» Try it: From the first line to the last, return the material exactly.
*** Dataset extract
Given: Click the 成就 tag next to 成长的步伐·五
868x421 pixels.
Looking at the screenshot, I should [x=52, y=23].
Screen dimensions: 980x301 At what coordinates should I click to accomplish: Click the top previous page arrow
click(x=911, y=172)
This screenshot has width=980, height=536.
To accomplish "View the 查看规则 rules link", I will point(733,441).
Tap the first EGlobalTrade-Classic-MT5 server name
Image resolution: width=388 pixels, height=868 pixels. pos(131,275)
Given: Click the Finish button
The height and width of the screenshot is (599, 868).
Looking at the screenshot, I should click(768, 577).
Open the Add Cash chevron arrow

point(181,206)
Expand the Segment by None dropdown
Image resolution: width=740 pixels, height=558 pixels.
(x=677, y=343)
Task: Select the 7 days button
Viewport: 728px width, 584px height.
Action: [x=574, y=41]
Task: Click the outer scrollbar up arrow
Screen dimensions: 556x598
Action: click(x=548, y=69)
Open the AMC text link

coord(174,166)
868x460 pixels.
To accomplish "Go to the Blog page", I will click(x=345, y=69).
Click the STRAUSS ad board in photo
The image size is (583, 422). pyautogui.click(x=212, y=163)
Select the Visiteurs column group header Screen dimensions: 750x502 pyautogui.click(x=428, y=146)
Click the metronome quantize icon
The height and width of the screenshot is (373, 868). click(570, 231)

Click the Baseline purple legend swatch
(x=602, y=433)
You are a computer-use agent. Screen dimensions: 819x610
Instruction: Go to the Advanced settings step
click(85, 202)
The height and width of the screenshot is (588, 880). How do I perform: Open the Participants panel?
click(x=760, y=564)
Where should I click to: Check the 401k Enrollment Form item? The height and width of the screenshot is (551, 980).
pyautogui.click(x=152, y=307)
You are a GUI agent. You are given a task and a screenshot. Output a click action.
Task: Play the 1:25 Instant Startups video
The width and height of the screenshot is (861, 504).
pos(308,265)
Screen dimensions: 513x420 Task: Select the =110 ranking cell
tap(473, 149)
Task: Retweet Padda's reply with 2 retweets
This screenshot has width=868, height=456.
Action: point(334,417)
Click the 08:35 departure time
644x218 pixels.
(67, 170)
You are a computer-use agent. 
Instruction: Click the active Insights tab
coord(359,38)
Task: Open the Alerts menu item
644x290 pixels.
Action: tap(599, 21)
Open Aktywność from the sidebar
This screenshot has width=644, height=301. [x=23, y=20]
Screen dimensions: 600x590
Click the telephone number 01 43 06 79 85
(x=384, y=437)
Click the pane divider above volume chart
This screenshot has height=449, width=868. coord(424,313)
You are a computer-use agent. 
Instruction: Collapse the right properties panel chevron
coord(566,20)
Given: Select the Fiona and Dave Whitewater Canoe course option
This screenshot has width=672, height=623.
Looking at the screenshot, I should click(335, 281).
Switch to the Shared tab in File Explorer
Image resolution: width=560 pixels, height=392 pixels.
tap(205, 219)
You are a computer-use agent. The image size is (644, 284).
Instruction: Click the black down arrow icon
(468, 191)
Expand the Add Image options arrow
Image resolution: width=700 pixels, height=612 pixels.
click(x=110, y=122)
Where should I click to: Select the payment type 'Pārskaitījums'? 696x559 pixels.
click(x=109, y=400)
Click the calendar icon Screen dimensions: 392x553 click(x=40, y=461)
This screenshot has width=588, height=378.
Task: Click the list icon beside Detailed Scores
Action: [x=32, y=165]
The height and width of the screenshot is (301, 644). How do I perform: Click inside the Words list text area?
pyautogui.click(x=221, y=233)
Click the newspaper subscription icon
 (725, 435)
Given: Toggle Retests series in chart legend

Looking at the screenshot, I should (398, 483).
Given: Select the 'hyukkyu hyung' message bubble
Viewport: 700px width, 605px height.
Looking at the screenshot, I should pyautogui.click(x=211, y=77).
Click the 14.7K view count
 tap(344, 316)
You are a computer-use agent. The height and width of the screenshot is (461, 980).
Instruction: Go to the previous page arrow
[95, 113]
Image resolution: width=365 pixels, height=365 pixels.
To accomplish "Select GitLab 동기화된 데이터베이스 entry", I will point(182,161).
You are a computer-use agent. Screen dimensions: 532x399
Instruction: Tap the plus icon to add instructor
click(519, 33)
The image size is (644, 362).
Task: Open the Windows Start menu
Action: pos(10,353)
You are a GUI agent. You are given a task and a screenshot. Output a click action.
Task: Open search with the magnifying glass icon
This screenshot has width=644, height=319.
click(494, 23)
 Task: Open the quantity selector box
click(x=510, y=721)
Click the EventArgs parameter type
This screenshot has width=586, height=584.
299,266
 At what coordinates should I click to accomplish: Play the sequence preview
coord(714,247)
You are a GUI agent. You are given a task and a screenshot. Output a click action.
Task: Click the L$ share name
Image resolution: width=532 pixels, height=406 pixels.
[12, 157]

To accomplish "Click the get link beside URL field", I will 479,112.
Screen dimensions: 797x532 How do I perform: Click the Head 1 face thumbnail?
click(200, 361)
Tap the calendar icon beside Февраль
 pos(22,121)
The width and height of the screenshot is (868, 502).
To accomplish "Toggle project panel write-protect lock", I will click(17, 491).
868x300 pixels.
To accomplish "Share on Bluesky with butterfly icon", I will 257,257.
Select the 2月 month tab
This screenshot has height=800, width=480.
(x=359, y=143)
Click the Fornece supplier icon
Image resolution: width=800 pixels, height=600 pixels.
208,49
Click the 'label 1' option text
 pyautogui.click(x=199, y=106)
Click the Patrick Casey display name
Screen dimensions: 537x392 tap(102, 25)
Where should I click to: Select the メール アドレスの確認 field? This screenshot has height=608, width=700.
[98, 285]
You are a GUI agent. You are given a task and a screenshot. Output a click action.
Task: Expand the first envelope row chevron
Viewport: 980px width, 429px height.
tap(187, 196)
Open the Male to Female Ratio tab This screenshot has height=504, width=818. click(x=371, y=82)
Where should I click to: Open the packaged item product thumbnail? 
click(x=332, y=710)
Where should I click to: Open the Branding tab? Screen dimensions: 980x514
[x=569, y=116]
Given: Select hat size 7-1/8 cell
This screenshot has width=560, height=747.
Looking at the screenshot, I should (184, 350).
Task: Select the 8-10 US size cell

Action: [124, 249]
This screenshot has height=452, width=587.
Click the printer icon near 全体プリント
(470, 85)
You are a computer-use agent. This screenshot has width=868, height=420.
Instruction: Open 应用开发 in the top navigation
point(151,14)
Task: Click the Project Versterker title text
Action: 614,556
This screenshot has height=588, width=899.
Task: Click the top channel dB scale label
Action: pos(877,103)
******
» Written response:
Given: Click the 成就 tag next to 成长的步伐·五
868x421 pixels.
Looking at the screenshot, I should [x=52, y=23].
Screen dimensions: 980x301 At what coordinates should I click to accomplish: Click the top previous page arrow
click(x=911, y=172)
This screenshot has width=980, height=536.
To accomplish "View the 查看规则 rules link", I will point(733,441).
Tap the first EGlobalTrade-Classic-MT5 server name
Image resolution: width=388 pixels, height=868 pixels. pos(131,275)
Given: Click the Finish button
The height and width of the screenshot is (599, 868).
Looking at the screenshot, I should click(768, 577).
Open the Add Cash chevron arrow

point(181,206)
Expand the Segment by None dropdown
Image resolution: width=740 pixels, height=558 pixels.
(x=677, y=343)
Task: Select the 7 days button
Viewport: 728px width, 584px height.
Action: [x=574, y=41]
Task: Click the outer scrollbar up arrow
Screen dimensions: 556x598
Action: click(x=548, y=69)
Open the AMC text link

coord(174,166)
868x460 pixels.
To accomplish "Go to the Blog page", I will click(x=345, y=69).
Click the STRAUSS ad board in photo
The image size is (583, 422). pyautogui.click(x=212, y=163)
Select the Visiteurs column group header Screen dimensions: 750x502 pyautogui.click(x=428, y=146)
Click the metronome quantize icon
The height and width of the screenshot is (373, 868). click(570, 231)

Click the Baseline purple legend swatch
(x=602, y=433)
You are a computer-use agent. Screen dimensions: 819x610
Instruction: Go to the Advanced settings step
click(85, 202)
The height and width of the screenshot is (588, 880). How do I perform: Open the Participants panel?
click(x=760, y=564)
Where should I click to: Check the 401k Enrollment Form item? The height and width of the screenshot is (551, 980).
pyautogui.click(x=152, y=307)
You are a GUI agent. You are given a task and a screenshot. Output a click action.
Task: Play the 1:25 Instant Startups video
The width and height of the screenshot is (861, 504).
pos(308,265)
Screen dimensions: 513x420 Task: Select the =110 ranking cell
tap(473, 149)
Task: Retweet Padda's reply with 2 retweets
This screenshot has width=868, height=456.
Action: point(334,417)
Click the 08:35 departure time
644x218 pixels.
(67, 170)
You are a computer-use agent. 
Instruction: Click the active Insights tab
coord(359,38)
Task: Open the Alerts menu item
644x290 pixels.
Action: tap(599, 21)
Open Aktywność from the sidebar
This screenshot has width=644, height=301. [x=23, y=20]
Screen dimensions: 600x590
Click the telephone number 01 43 06 79 85
(x=384, y=437)
Click the pane divider above volume chart
This screenshot has height=449, width=868. coord(424,313)
You are a computer-use agent. 
Instruction: Collapse the right properties panel chevron
coord(566,20)
Given: Select the Fiona and Dave Whitewater Canoe course option
This screenshot has width=672, height=623.
Looking at the screenshot, I should click(335, 281).
Switch to the Shared tab in File Explorer
Image resolution: width=560 pixels, height=392 pixels.
tap(205, 219)
You are a computer-use agent. The image size is (644, 284).
Instruction: Click the black down arrow icon
(468, 191)
Expand the Add Image options arrow
Image resolution: width=700 pixels, height=612 pixels.
click(x=110, y=122)
Where should I click to: Select the payment type 'Pārskaitījums'? 696x559 pixels.
click(x=109, y=400)
Click the calendar icon Screen dimensions: 392x553 click(x=40, y=461)
This screenshot has width=588, height=378.
Task: Click the list icon beside Detailed Scores
Action: [x=32, y=165]
The height and width of the screenshot is (301, 644). How do I perform: Click inside the Words list text area?
pyautogui.click(x=221, y=233)
Click the newspaper subscription icon
 (725, 435)
Given: Toggle Retests series in chart legend

Looking at the screenshot, I should (398, 483).
Given: Select the 'hyukkyu hyung' message bubble
Viewport: 700px width, 605px height.
Looking at the screenshot, I should pyautogui.click(x=211, y=77).
Click the 14.7K view count
 tap(344, 316)
You are a computer-use agent. The height and width of the screenshot is (461, 980).
Instruction: Go to the previous page arrow
[95, 113]
Image resolution: width=365 pixels, height=365 pixels.
To accomplish "Select GitLab 동기화된 데이터베이스 entry", I will point(182,161).
You are a computer-use agent. Screen dimensions: 532x399
Instruction: Tap the plus icon to add instructor
click(519, 33)
The image size is (644, 362).
Task: Open the Windows Start menu
Action: pos(10,353)
You are a GUI agent. You are given a task and a screenshot. Output a click action.
Task: Open search with the magnifying glass icon
This screenshot has width=644, height=319.
click(494, 23)
 Task: Open the quantity selector box
click(x=510, y=721)
Click the EventArgs parameter type
This screenshot has width=586, height=584.
299,266
 At what coordinates should I click to accomplish: Play the sequence preview
coord(714,247)
You are a GUI agent. You are given a task and a screenshot. Output a click action.
Task: Click the L$ share name
Image resolution: width=532 pixels, height=406 pixels.
[12, 157]

To accomplish "Click the get link beside URL field", I will 479,112.
Screen dimensions: 797x532 How do I perform: Click the Head 1 face thumbnail?
click(200, 361)
Tap the calendar icon beside Февраль
 pos(22,121)
The width and height of the screenshot is (868, 502).
To accomplish "Toggle project panel write-protect lock", I will click(17, 491).
868x300 pixels.
To accomplish "Share on Bluesky with butterfly icon", I will 257,257.
Select the 2月 month tab
This screenshot has height=800, width=480.
(x=359, y=143)
Click the Fornece supplier icon
Image resolution: width=800 pixels, height=600 pixels.
208,49
Click the 'label 1' option text
 pyautogui.click(x=199, y=106)
Click the Patrick Casey display name
Screen dimensions: 537x392 tap(102, 25)
Where should I click to: Select the メール アドレスの確認 field? This screenshot has height=608, width=700.
[98, 285]
You are a GUI agent. You are given a task and a screenshot. Output a click action.
Task: Expand the first envelope row chevron
Viewport: 980px width, 429px height.
tap(187, 196)
Open the Male to Female Ratio tab This screenshot has height=504, width=818. click(x=371, y=82)
Where should I click to: Open the packaged item product thumbnail? 
click(x=332, y=710)
Where should I click to: Open the Branding tab? Screen dimensions: 980x514
[x=569, y=116]
Given: Select hat size 7-1/8 cell
This screenshot has width=560, height=747.
Looking at the screenshot, I should (184, 350).
Task: Select the 8-10 US size cell

Action: [124, 249]
This screenshot has height=452, width=587.
Click the printer icon near 全体プリント
(470, 85)
You are a computer-use agent. This screenshot has width=868, height=420.
Instruction: Open 应用开发 in the top navigation
point(151,14)
Task: Click the Project Versterker title text
Action: 614,556
This screenshot has height=588, width=899.
Task: Click the top channel dB scale label
Action: pos(877,103)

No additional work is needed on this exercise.